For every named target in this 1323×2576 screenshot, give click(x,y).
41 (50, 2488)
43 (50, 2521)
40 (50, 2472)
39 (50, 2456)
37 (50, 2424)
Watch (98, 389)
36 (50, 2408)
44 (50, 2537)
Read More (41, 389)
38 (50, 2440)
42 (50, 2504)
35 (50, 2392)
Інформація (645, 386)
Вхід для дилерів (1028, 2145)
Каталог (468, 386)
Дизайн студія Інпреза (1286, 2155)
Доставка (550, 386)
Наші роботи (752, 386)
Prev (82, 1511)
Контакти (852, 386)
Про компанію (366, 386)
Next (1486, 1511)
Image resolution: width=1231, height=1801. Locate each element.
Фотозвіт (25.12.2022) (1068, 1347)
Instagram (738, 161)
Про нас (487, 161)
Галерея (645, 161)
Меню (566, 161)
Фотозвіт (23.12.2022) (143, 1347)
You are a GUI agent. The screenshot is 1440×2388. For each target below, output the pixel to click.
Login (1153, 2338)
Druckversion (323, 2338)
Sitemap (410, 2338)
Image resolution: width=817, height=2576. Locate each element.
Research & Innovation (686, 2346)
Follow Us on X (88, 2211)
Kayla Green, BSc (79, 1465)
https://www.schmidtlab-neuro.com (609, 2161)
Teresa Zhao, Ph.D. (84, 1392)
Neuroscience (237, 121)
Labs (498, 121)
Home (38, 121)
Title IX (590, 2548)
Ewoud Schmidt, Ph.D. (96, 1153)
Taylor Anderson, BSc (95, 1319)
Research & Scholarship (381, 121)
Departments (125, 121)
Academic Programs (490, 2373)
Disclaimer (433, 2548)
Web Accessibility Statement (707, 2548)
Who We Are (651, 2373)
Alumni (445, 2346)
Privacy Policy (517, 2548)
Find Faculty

· · · · ·

→ **Directions for this task**
Rewrite all the records above, putting "screen capture" in place of "screenshot" each time it appears and leaving everything else unchanged.

→ **Result of the task**
For every named target in this 1323×2576 screen capture, give click(x,y).
41 (50, 2488)
43 (50, 2521)
40 (50, 2472)
39 (50, 2456)
37 (50, 2424)
Watch (98, 389)
36 (50, 2408)
44 (50, 2537)
Read More (41, 389)
38 (50, 2440)
42 (50, 2504)
35 (50, 2392)
Інформація (645, 386)
Вхід для дилерів (1028, 2145)
Каталог (468, 386)
Дизайн студія Інпреза (1286, 2155)
Доставка (550, 386)
Наші роботи (752, 386)
Prev (82, 1511)
Контакти (852, 386)
Про компанію (366, 386)
Next (1486, 1511)
Image resolution: width=1231, height=1801. Locate each element.
Фотозвіт (25.12.2022) (1068, 1347)
Instagram (738, 161)
Про нас (487, 161)
Галерея (645, 161)
Меню (566, 161)
Фотозвіт (23.12.2022) (143, 1347)
You are a GUI agent. The screen capture is 1440×2388. For each target below, output the pixel to click.
Login (1153, 2338)
Druckversion (323, 2338)
Sitemap (410, 2338)
Image resolution: width=817, height=2576. Locate each element.
Research & Innovation (686, 2346)
Follow Us on X (88, 2211)
Kayla Green, BSc (79, 1465)
https://www.schmidtlab-neuro.com (609, 2161)
Teresa Zhao, Ph.D. (84, 1392)
Neuroscience (237, 121)
Labs (498, 121)
Home (38, 121)
Title IX (590, 2548)
Ewoud Schmidt, Ph.D. (96, 1153)
Taylor Anderson, BSc (95, 1319)
Research & Scholarship (381, 121)
Departments (125, 121)
Academic Programs (490, 2373)
Disclaimer (433, 2548)
Web Accessibility Statement (707, 2548)
Who We Are (651, 2373)
Alumni (445, 2346)
Privacy Policy (517, 2548)
Find Faculty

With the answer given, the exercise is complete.